What designers became responsible for was the quality of intent— how clearly we could articulate user needs, system behavior, and edge cases. The pipeline amplified the precision of UX thinking. It did not replace it.

Impact

Delivery speed

Auxiliary screen development time dropped from days to minutes. Roadmap execution accelerated measurably across all delivery teams. PMs could visualise features during initiative presentations without waiting for a design sprint.

Code quality & consistency

90%+ of generated code shipped directly to production. Every button, header, footer, and component looked identical, behaved identically, and shared the same underlying CSS — across 22 domains, all teams. QA inconsistencies caused by frontend divergence dropped dramatically.

Accessibility

WCAG 2.1 AA compliance became a default output, not an audit finding. Every feature pack carried its own accessibility audit. Inclusion stopped being a downstream cost and became part of the system's definition of "done."

Developer experience

Engineers stopped writing repetitive UI code and redirected effort toward architecture, backend orchestration, and business logic. Adoption was immediate after launch. The pipeline became a trusted part of their workflow — not a burden.

Design system as living governance

The design system stopped being a website developers occasionally checked. It became a machine-enforced baseline running at the repo level across every team — turning design guidelines into executable governance.

Organisational adoption

Officially adopted org-wide in March 2025. Design guardrails merged into the organisation's community guardrail layer. Strategic initiative, validated.

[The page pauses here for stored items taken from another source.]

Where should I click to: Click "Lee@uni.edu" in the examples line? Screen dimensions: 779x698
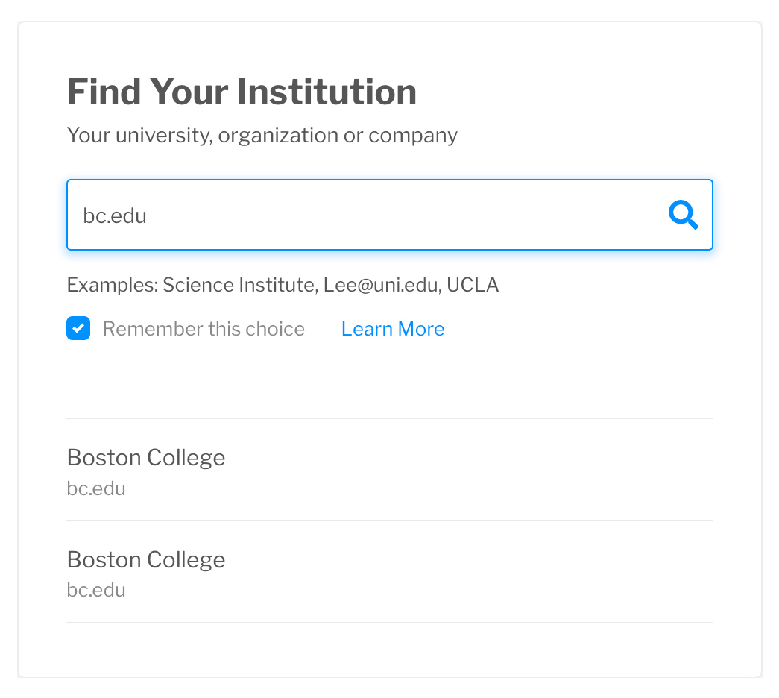click(381, 285)
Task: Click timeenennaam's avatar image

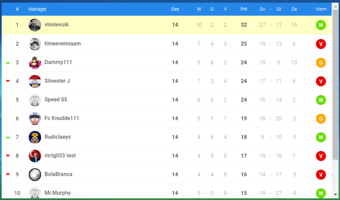Action: pyautogui.click(x=35, y=44)
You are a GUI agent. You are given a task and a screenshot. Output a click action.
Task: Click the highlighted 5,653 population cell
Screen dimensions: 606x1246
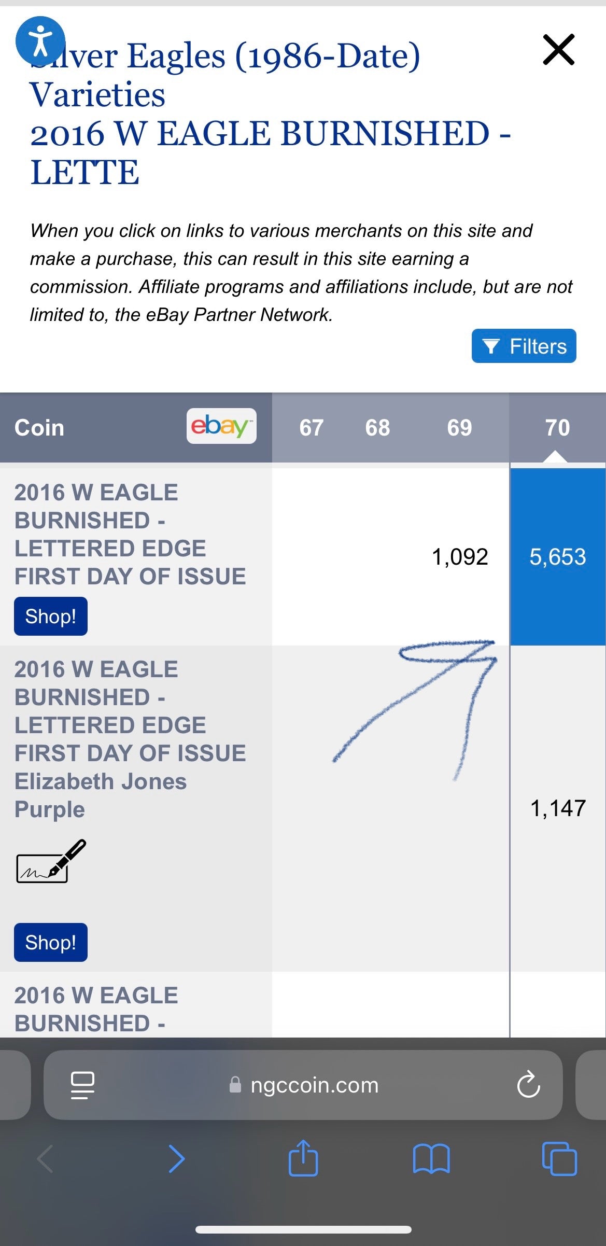pos(557,557)
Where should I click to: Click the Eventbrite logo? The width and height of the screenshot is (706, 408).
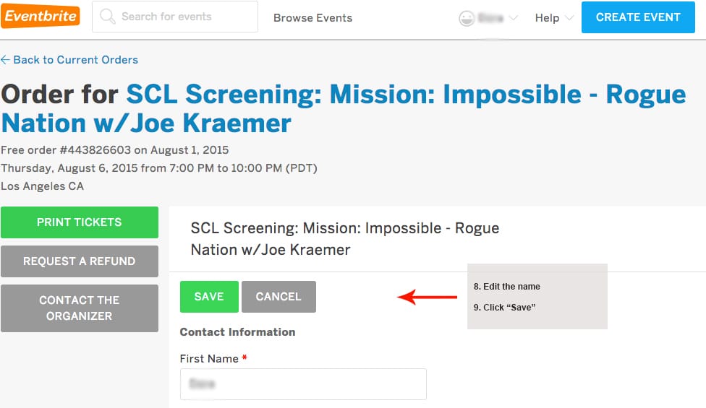[x=41, y=17]
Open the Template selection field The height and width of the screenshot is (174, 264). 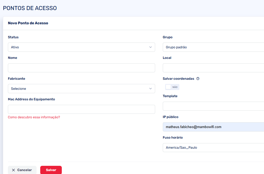tap(213, 106)
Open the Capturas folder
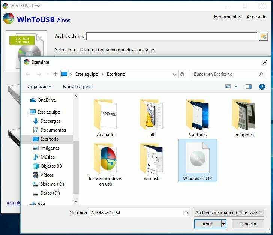 (198, 118)
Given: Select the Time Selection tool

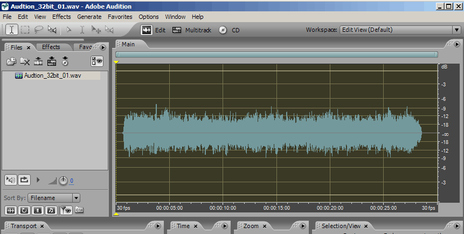Looking at the screenshot, I should 11,30.
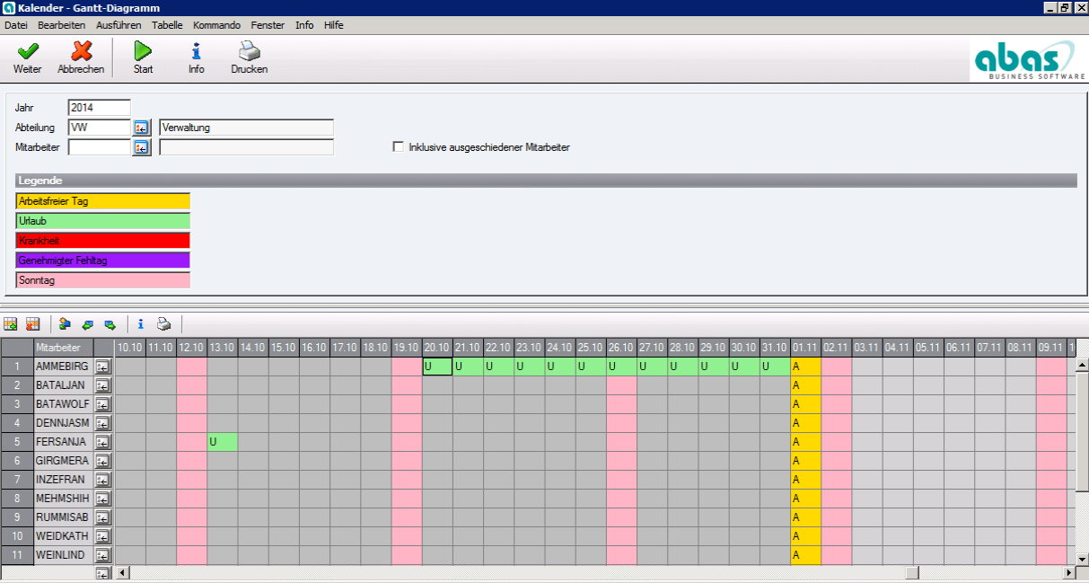Click into the Jahr input field
This screenshot has height=583, width=1089.
[99, 108]
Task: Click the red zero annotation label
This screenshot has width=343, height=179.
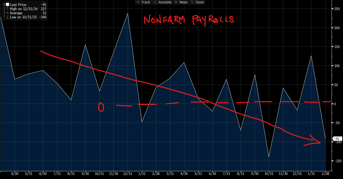Action: 101,107
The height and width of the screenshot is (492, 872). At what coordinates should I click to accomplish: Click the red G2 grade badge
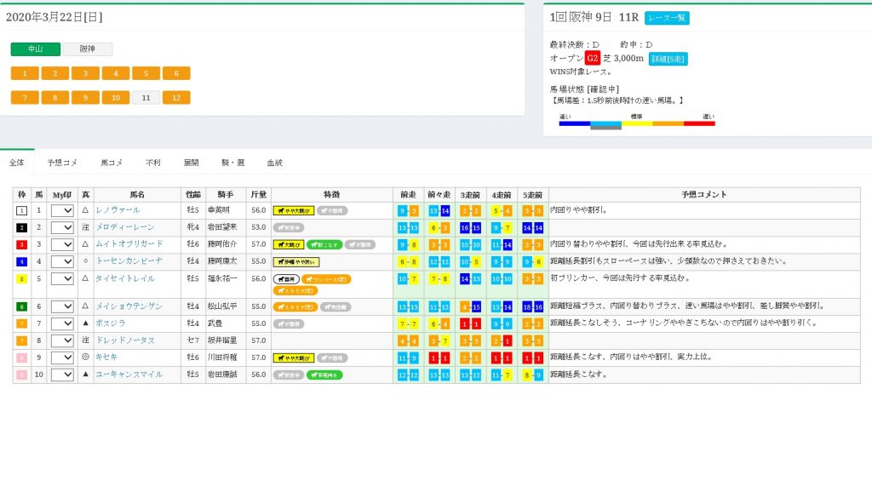coord(593,58)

What this changed about how I think about UX

As implementation becomes increasingly automated, the role of UX expands upward:

  • Systems thinking — designing delivery frameworks, not just screens
  • Intent architecture — structuring what users need into machine-consumable clarity
  • Trust design — deciding what stays human, and defending why
  • Organisational alignment — synthesising siloed knowledge into shared intelligence
  • Strategic evangelism — making the case for UX at the system level, not the feature level

The new bottleneck is not implementation speed. It is the ability to understand what users actually need, structure that intent clearly, and align organisations around it before a single line of code is written. That is the work UX leadership exists to do.

"We stopped entering reviews with static prototypes. We entered with working systems capable of evolving in real time."

Reflection

The hardest part of this project was not building the pipeline. It was understanding the organisation well enough to build it correctly — synthesising architectural diagrams, domain flows, business rules, and component patterns from teams who had never needed to share that knowledge in one place before.

Preventing hallucinations required sustained governance: structured guardrails, automated validation, runtime preview, and a human review step at every push. Governance wasn't a constraint on the system. It was a feature of it.

The future of enterprise UX is not faster wireframes. It is the ability to transform human intent into executable systems — and to design those systems with the same rigour, empathy, and craft we bring to the interfaces they produce.